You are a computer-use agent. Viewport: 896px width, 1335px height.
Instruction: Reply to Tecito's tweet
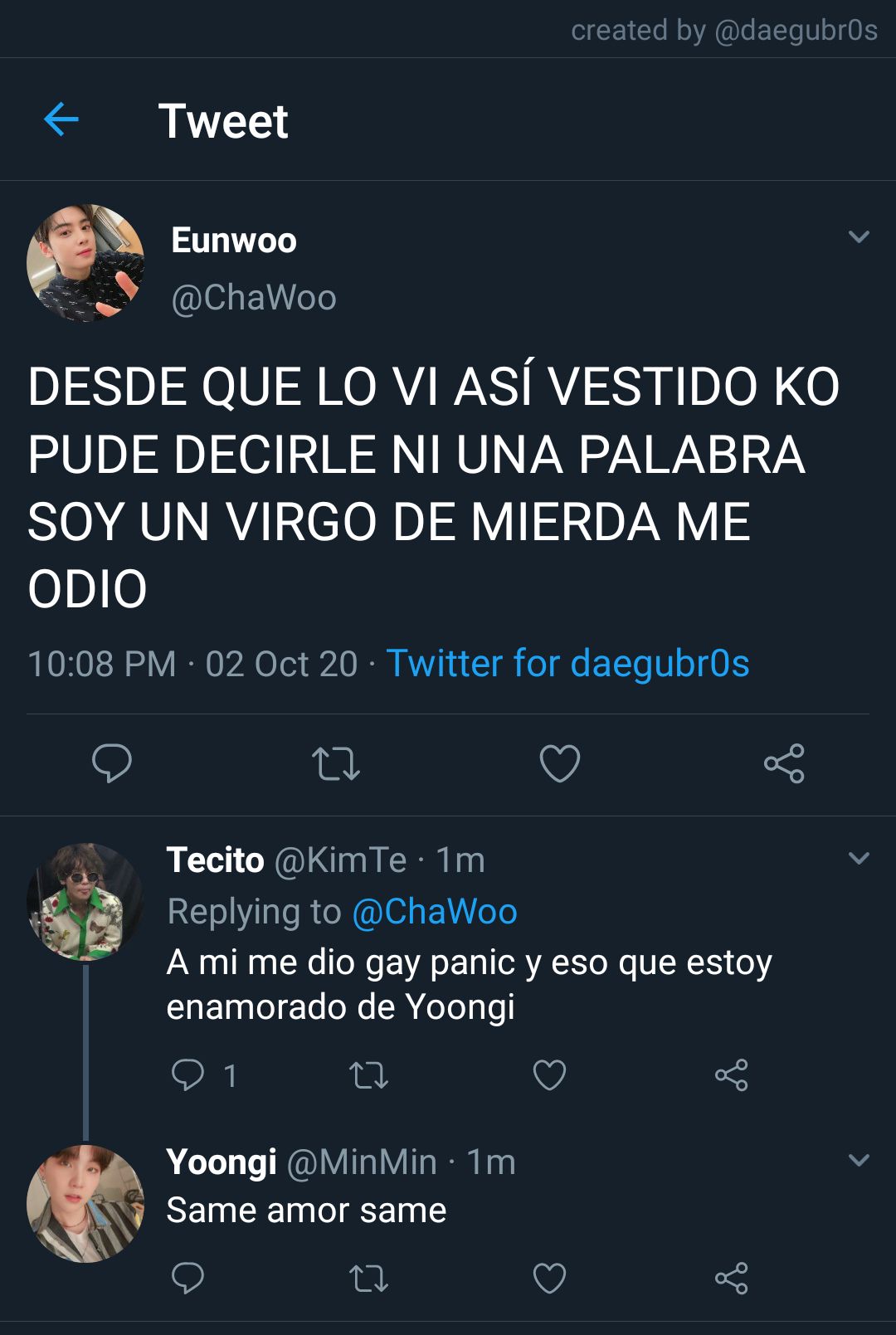point(187,1074)
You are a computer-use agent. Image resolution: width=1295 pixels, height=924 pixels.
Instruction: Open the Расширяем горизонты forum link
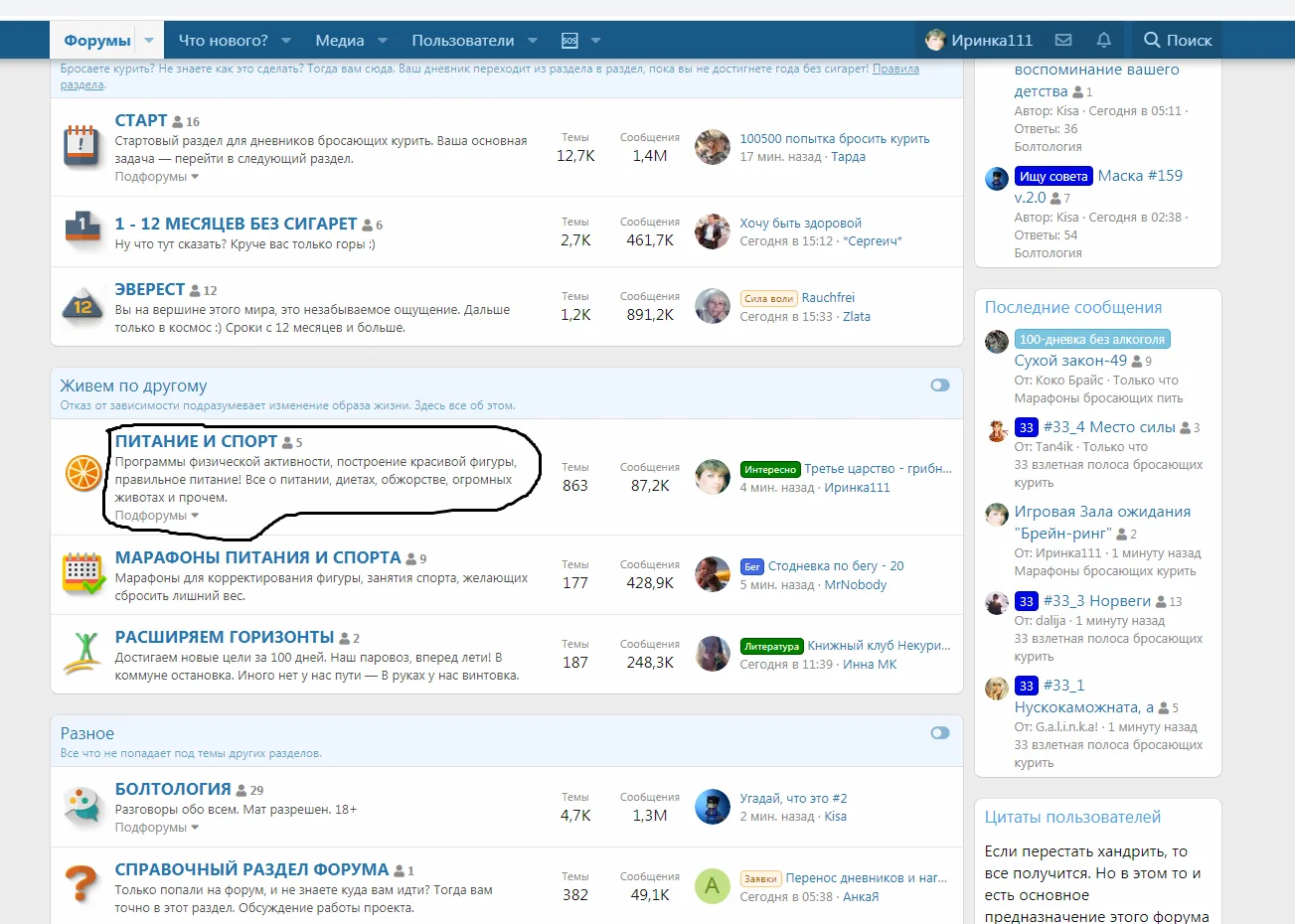coord(225,637)
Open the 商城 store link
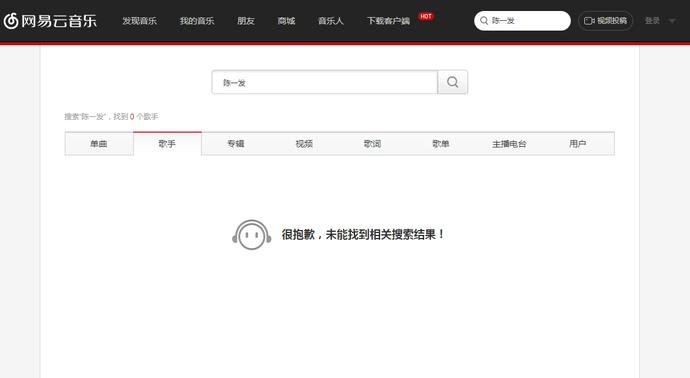 pos(286,21)
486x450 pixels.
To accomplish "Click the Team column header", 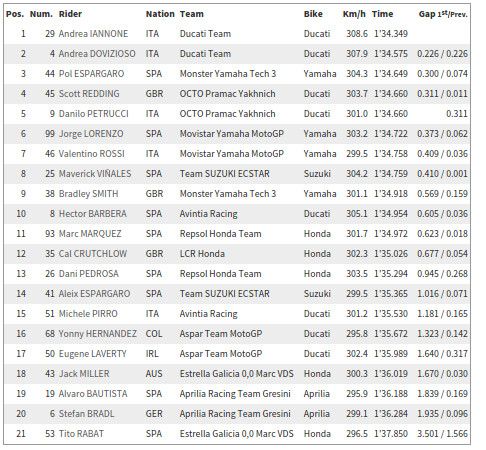I will [x=192, y=14].
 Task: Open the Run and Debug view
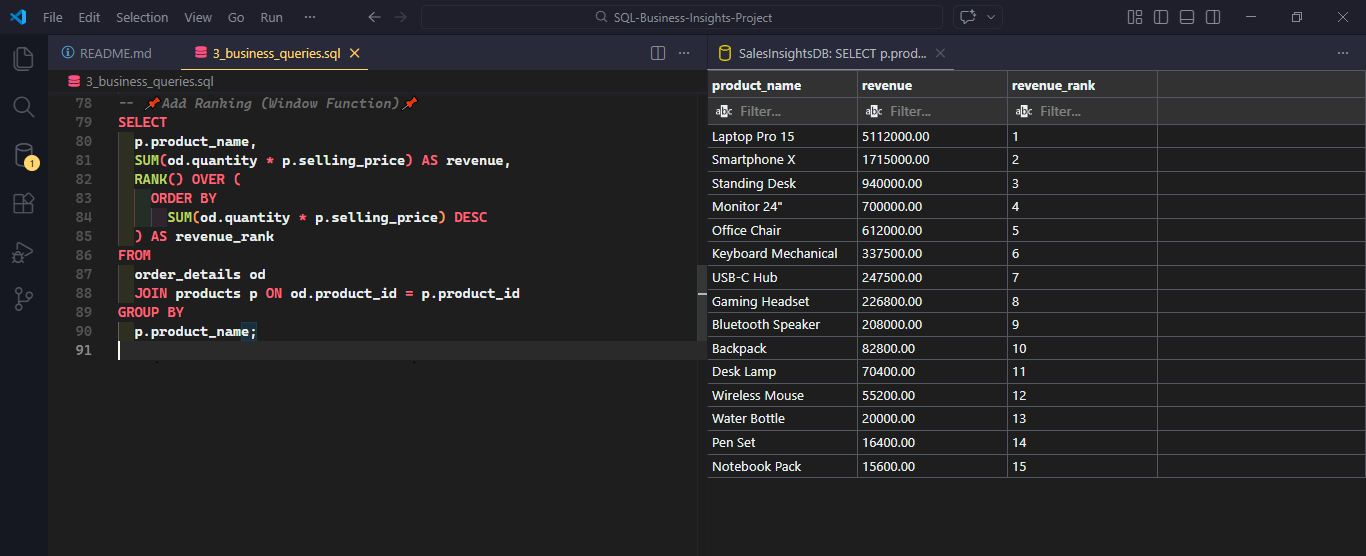23,252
===============
For the word "agent", count the lines of the listing that hold it, and reply with the count by itself.

#### [TASK RESPONSE]
2